A friend said to me that it's like we have all been to bed but not been refreshed by a good night's sleep but you keep getting up anyway, day after day, and I thought that was a very good analogy.

Popcornbetty · 17/03/2021 13:27

'Everyone's pinning hopes on lockdown ending this summer, back to normal etc. Nah it won't be. It will be lockdown after lockdown for a few years.'

Arrgghhh i bloody hope not! Not sure alot of people's mental health would cope with that.
Its honestly just shit. I agree about everything feeling like a chore but at the same time hanging washing out in the sun is a delight...life is that dull! Thank goodness for my dc who are keeping me going!

Worknoplay · 17/03/2021 13:30

No, I'm feeling optimistic for the first time in ages.

  • I started running again (after having had Covid over Christmas) and I feel physically fit
  • gone on a diet to loose the few pounds I've put on
  • back at work in a school full of kids and energy
  • my garden looks lovely with a few flowers out

Honestly I haven't felt this good in months.

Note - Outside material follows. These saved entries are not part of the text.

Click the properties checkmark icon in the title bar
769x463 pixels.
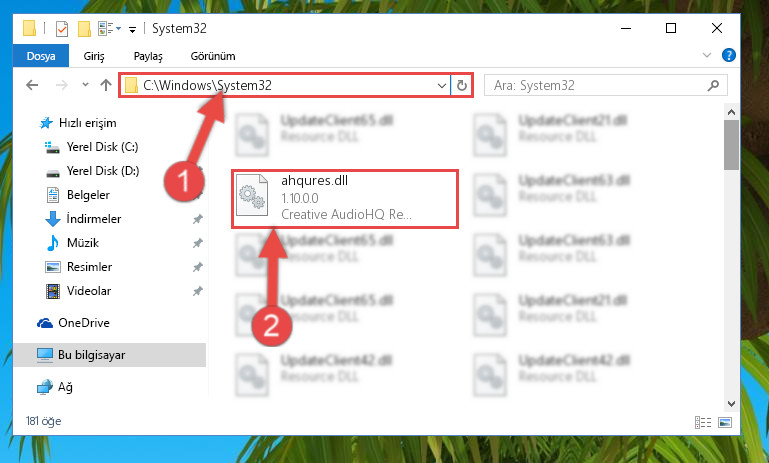tap(61, 29)
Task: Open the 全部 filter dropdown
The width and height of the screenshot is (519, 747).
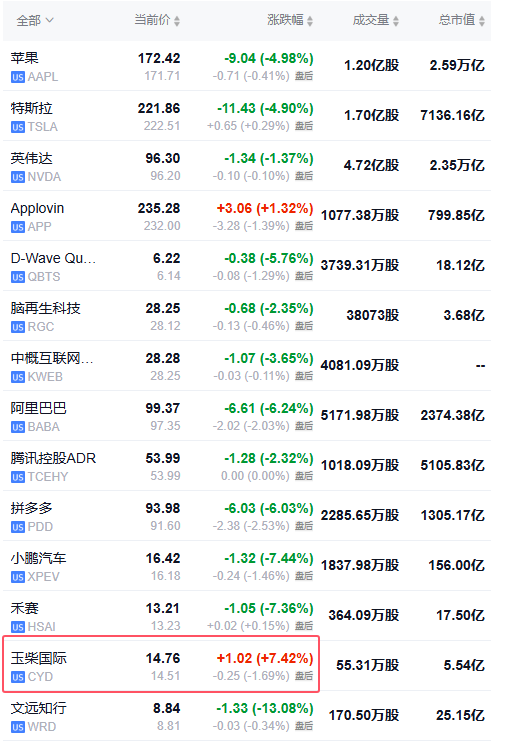Action: click(x=35, y=20)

Wantocrawlintoadarkcave · 17/03/2021 13:32

I prefer to have the mindset that there won't be travel or widespread relaxation of rules this summer - so that it will be a bit like last summer - and then if it's better than that it's a bonus, but no huge disappointments if not.

JeanClaudeVanDammit · 17/03/2021 13:35

It’s a year this week since I left the office and wasn’t allowed to come back. A year of this has had a really negative effect on my mental health and while I’m now medicated it’s just made me feel flat instead of anxious. I can see spring coming but it just reminds me of how shit last spring was.

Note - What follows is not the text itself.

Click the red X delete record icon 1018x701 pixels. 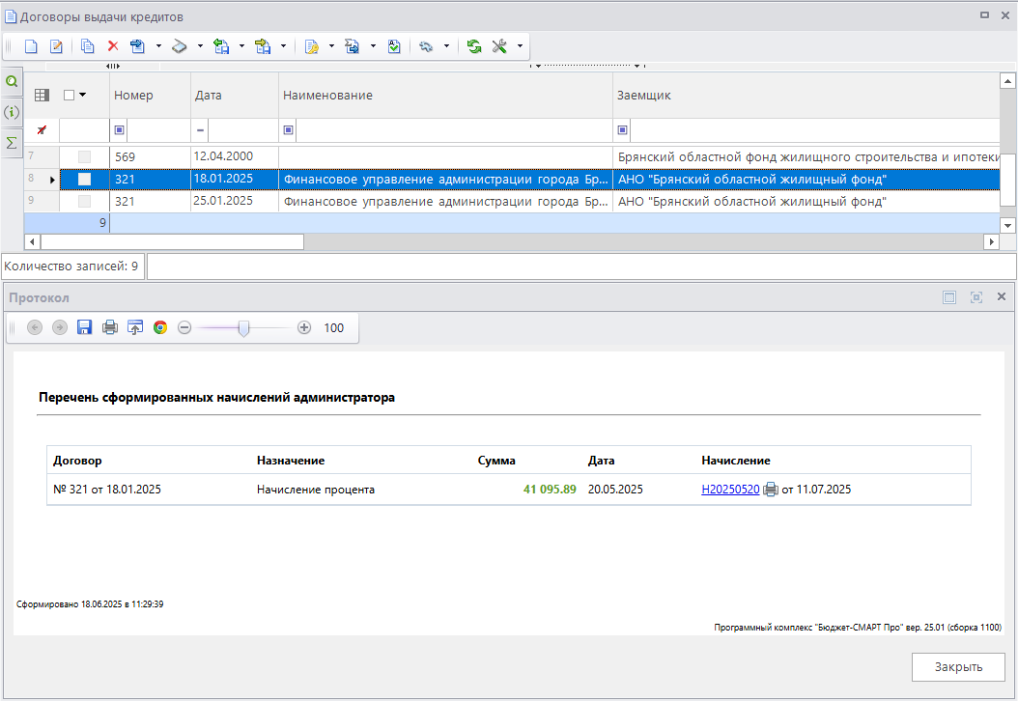tap(112, 46)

I’m not vaccinated yet and won’t be for some time. I’m not scared of covid, I never really was. I just don’t trust that the goal posts won’t keep moving further and further away and this will continue for a lot longer. We have UK holidays booked for the summer, so I should be looking forward to those but I don’t feel like I dare hope or feel enthusiastic about anything in case it gets taken away again. Public opinion worries me, with the unwavering enthusiasm for restrictions, vaccination passports, banning protects, hanging people who flock to beaches etc. It’s just all a bit shit and I don’t know where it ends.